_Click-target data_.
........

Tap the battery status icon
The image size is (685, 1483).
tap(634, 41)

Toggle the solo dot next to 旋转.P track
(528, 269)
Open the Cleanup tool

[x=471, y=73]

........

_Task brief_.
Format the data above as a numbered list, omitting the blank lines.

_Full response_.
1. Tap the battery status icon
2. The image size is (685, 1483).
3. tap(634, 41)
4. Toggle the solo dot next to 旋转.P track
5. (528, 269)
6. Open the Cleanup tool
7. [x=471, y=73]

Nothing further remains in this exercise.